-- start of Page text --

Thinking about retirement and providing for your family after you have passed away can be daunting. For one, let’s be honest, it is not the most exciting, uplifting, joyous subject on which to spend any length of time. Planning for life after our demise is the classic definition of what we call, in slang terms, a “really bummer.” Second, it seems so incredibly complex. There are financial instruments for everything under the sun, and they all have names that make little to no sense. One such term is the grantor retained unitrust.
If someone asked you to define what that term meant, you would be probably tongue-tied just trying to repeat the term – unless, of course, you were experienced in trusts and estates matters. So, if you have assets that you would like to pass down to your family but do not know the best way how to think about talking to a professional. Indeed, before getting too confused about terms like grantor retained unitrust, or putting off your estate planning entirely, get an experienced person involved. Get someone who knows both the law and rules surrounding more esoteric financial instruments, and who also knows your specific estate needs.
The trusts and estates professionals at Doane & Doane are just the answer for you. Here at Doane & Doane, the premier estate planning attorneys in Palm Beach, we specialize in advanced estate planning for our clients. We can make sure that a tax-saving grantor retained unitrust as part of your plan when appropriate. To learn more, call us at 561-656-0200.
Now, we are devoting this blog to the grantor retained unitrust because it is not as complicated as it sounds. In fact, if you break down that title into its component parts, you can easily understand what it is. We will also discuss here, how a grantor retained unitrust works.

-- end of Page text --
-- start of Rows --

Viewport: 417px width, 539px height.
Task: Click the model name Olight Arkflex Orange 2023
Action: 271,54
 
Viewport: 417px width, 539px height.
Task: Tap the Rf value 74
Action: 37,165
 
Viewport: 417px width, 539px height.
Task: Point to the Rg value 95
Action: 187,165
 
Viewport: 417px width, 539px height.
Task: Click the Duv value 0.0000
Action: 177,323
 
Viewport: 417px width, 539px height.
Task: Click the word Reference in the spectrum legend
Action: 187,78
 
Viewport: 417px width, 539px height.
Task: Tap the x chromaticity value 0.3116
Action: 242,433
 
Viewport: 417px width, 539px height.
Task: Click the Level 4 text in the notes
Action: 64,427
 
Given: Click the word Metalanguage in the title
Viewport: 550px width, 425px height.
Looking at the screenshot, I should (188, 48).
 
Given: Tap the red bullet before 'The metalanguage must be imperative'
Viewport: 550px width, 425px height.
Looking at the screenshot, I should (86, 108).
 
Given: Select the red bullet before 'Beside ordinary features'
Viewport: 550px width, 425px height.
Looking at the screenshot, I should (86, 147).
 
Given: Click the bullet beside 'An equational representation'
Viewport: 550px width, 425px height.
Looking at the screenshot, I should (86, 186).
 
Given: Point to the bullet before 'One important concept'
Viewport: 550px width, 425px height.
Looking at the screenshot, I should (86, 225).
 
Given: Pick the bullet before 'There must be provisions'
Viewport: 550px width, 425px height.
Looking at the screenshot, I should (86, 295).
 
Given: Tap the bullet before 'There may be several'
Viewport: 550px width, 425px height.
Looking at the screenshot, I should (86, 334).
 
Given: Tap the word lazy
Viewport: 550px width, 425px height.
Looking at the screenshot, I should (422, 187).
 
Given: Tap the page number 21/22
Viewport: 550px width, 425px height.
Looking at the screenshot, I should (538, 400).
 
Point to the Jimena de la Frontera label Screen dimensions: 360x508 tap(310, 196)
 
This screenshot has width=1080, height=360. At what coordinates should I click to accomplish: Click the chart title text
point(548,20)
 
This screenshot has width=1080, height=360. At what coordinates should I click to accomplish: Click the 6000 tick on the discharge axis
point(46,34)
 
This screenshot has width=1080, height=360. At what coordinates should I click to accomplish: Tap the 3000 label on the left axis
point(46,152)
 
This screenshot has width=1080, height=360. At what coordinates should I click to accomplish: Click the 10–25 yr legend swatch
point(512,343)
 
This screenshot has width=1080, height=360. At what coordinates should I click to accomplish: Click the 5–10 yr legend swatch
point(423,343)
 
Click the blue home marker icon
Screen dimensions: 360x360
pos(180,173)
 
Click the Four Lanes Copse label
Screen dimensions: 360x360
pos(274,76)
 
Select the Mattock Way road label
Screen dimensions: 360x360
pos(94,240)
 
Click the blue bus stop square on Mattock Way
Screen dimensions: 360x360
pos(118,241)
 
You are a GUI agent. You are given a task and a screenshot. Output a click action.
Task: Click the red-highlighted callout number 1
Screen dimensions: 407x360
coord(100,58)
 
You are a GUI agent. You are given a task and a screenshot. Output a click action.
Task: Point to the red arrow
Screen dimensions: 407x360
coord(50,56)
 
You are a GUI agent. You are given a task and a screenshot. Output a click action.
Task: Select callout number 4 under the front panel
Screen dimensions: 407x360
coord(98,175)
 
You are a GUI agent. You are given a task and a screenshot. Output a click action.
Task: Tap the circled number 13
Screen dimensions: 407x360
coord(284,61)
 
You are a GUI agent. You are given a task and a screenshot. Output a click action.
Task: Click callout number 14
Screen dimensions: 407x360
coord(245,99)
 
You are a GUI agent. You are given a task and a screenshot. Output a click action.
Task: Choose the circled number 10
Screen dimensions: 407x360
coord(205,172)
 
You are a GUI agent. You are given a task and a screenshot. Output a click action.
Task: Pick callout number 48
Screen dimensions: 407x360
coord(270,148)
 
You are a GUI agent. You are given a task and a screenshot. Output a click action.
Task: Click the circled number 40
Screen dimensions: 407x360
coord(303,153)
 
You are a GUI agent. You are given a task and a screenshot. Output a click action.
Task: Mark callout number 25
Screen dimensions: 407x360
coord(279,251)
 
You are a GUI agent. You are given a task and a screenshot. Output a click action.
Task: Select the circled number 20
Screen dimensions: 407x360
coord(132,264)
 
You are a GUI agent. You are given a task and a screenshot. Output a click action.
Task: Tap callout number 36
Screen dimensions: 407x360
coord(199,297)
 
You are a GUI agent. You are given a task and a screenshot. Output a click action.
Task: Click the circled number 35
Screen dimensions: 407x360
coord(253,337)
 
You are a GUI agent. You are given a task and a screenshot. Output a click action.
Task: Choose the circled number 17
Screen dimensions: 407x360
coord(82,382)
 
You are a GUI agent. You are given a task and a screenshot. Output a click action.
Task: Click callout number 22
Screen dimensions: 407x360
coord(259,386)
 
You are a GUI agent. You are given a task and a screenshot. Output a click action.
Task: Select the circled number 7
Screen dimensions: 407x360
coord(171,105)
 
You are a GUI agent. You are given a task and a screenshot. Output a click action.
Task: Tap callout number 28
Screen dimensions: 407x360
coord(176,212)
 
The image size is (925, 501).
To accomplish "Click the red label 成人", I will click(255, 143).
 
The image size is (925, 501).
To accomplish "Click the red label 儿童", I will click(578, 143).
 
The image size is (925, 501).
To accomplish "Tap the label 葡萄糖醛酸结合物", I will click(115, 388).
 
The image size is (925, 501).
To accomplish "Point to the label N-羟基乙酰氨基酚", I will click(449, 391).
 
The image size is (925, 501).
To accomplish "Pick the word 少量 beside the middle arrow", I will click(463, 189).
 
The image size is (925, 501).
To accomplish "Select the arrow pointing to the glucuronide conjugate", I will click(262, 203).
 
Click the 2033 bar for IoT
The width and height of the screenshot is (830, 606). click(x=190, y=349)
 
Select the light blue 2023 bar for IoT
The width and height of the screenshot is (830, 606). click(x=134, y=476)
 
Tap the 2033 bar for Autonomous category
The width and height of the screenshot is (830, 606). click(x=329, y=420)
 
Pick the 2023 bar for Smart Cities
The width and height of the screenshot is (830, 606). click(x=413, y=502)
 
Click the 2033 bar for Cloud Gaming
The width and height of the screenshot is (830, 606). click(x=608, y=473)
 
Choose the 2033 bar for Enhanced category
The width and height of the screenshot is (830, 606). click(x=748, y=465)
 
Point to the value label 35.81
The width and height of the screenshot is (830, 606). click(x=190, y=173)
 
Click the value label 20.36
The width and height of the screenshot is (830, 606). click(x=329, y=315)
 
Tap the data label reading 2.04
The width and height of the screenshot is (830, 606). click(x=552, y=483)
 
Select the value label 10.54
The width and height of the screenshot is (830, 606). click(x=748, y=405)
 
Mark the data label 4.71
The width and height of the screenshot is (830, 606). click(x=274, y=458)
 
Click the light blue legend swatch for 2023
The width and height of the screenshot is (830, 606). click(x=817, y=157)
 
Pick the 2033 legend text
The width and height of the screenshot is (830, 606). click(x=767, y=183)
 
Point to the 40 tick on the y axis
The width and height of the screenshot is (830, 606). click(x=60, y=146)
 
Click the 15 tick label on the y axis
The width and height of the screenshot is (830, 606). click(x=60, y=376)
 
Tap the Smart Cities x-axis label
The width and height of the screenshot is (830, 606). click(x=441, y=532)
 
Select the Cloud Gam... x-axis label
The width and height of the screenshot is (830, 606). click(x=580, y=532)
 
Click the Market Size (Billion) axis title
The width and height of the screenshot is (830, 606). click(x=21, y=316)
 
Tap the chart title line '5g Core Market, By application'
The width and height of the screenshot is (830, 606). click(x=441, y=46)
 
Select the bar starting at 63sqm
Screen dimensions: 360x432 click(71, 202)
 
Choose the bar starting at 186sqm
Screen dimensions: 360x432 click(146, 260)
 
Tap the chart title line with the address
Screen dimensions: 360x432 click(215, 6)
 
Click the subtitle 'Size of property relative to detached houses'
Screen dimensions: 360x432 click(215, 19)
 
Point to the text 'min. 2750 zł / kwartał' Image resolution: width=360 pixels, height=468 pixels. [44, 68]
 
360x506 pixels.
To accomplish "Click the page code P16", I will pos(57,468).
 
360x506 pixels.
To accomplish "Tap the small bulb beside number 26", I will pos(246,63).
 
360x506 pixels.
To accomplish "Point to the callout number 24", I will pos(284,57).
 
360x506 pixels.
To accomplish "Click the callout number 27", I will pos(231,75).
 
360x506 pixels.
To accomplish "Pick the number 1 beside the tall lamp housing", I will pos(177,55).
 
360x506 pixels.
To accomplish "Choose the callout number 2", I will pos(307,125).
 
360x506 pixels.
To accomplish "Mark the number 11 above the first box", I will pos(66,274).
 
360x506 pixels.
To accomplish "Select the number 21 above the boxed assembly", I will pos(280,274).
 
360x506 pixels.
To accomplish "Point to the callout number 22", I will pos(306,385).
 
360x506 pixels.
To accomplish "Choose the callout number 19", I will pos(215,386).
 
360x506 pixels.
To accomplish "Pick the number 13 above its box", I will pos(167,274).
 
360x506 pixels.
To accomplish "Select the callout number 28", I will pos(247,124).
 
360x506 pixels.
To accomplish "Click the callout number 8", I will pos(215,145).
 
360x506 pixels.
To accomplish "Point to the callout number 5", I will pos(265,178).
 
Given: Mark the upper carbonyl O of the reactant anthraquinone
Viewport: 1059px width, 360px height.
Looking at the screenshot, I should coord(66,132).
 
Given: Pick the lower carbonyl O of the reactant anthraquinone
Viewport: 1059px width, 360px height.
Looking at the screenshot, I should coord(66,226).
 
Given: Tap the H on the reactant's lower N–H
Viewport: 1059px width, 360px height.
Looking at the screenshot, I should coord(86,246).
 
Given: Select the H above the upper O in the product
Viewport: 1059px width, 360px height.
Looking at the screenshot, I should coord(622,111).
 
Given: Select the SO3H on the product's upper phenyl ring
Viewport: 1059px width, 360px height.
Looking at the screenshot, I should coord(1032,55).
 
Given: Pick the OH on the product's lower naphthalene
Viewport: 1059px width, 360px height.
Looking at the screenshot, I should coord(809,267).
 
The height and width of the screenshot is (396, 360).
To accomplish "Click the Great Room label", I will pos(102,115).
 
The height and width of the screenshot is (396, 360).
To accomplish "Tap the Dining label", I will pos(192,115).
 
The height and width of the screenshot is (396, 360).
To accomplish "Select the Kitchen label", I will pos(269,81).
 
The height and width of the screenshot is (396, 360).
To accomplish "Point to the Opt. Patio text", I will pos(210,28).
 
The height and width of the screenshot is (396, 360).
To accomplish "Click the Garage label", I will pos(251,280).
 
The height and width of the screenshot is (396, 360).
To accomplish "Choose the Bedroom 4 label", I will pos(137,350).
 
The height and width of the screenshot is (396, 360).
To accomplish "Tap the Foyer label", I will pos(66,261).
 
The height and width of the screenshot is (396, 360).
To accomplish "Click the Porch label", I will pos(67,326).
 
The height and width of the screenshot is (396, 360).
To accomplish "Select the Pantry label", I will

-- end of Rows --

- **Short exercise**: Copy the estate planning text again, starting at "Now, we are" and ending at "retained unitrust works.", but swap "blog" for "article". The listing above stands on its own and has nothing to do with the estate planning text.

- **Completed task**:
Now, we are devoting this article to the grantor retained unitrust because it is not as complicated as it sounds. In fact, if you break down that title into its component parts, you can easily understand what it is. We will also discuss here, how a grantor retained unitrust works.